Is that so, thought Mr Trill as he watched Sisyphus make another effort with the stone. The mist gathered around him and there was Sisyphus in the midst of it pushing and moaning and grunting
and then just when it appeared that the stone had reached the top it fell down again: and Sisyphus would stare at it for a long time and instead of giving up would summon all his energy and push
and heave and grunt again while the muscles of his jaws stood out and his arms strained and his back bent into an arc and the brute stone without consciousness would almost grinningly confront him.
How sick surely he must grow of that stone, without perfume, without grace, how he must hate and curse it. But, no, Mr Trill did not hear a word of anger, it was as if anger had been drained away
over the centuries, as if long ago Sisyphus had forgotten the reason for anger, knowing that the stone would not hear him, nor the gods forgive him. How strange, thought Mr Trill, as he sat and
watched him, how futile and odd. And as he watched he thought of the vanity of his own life. First of all there had been the quarrels with his parents – perhaps fated to meet each other
– then there had been his sufferings in boarding school, then there had been his years of teaching, and in the middle of these his break with Grace.
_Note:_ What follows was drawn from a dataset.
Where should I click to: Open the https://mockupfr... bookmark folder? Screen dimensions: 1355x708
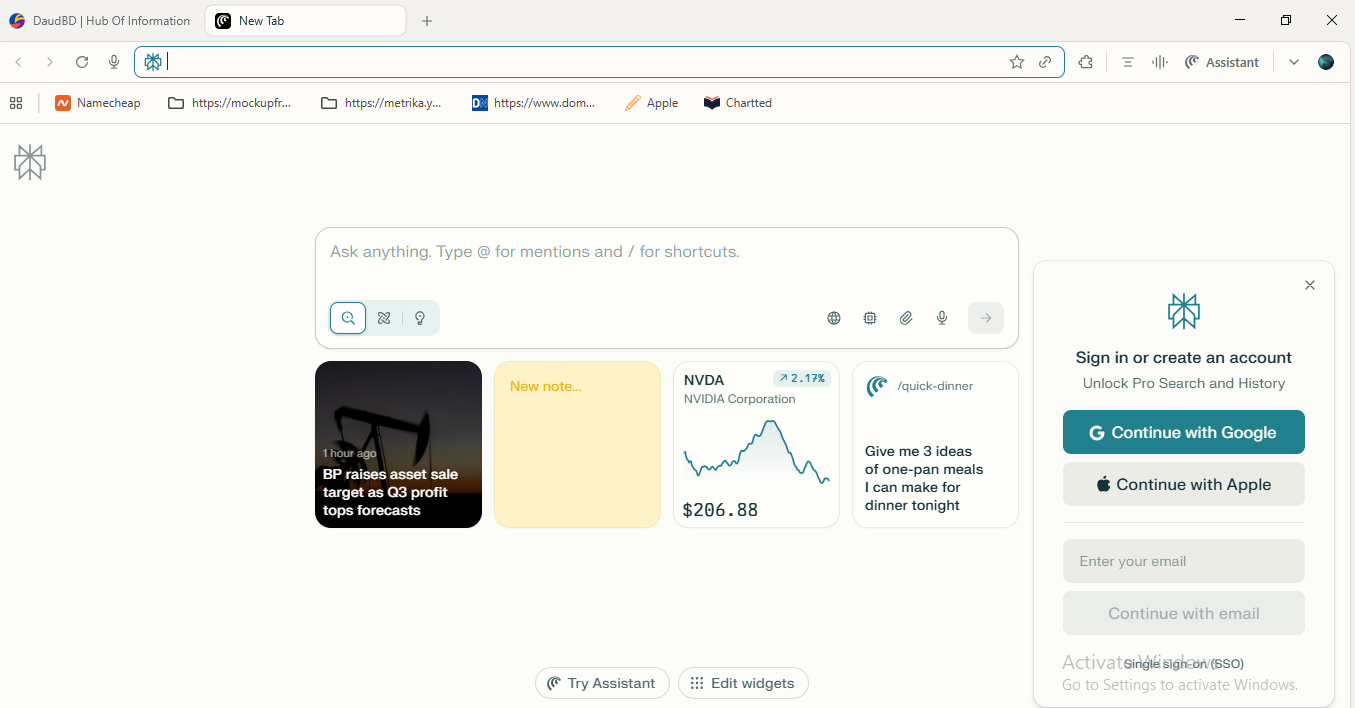230,103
Had it all been like the stone and Sisyphus then? Certainly, perhaps, the last years had been, though not the middle ones. In the last years it seemed that he had lost his love for his work, it
seemed that the teachings of the classics had fallen heavy from his lips. But before that it had been different.

The horror of it all, this Sisyphus and the stone! And then Mr Trill did a strange thing. He leapt down from where he was and began to help Sisyphus to push the boulder. Side by side they
pushed, side by side they puffed and panted, and almost they had reached the top. Next time, thought Mr Trill, surely next time will do it. Nor was he afraid that he would be attacked for what he
was doing. All he thought of was that he could not bear to see this useless toil. We will do it next time, we really will, he told the silent Sisyphus: and then you can stop your work and you will
be happy.

This time a really big push will do it.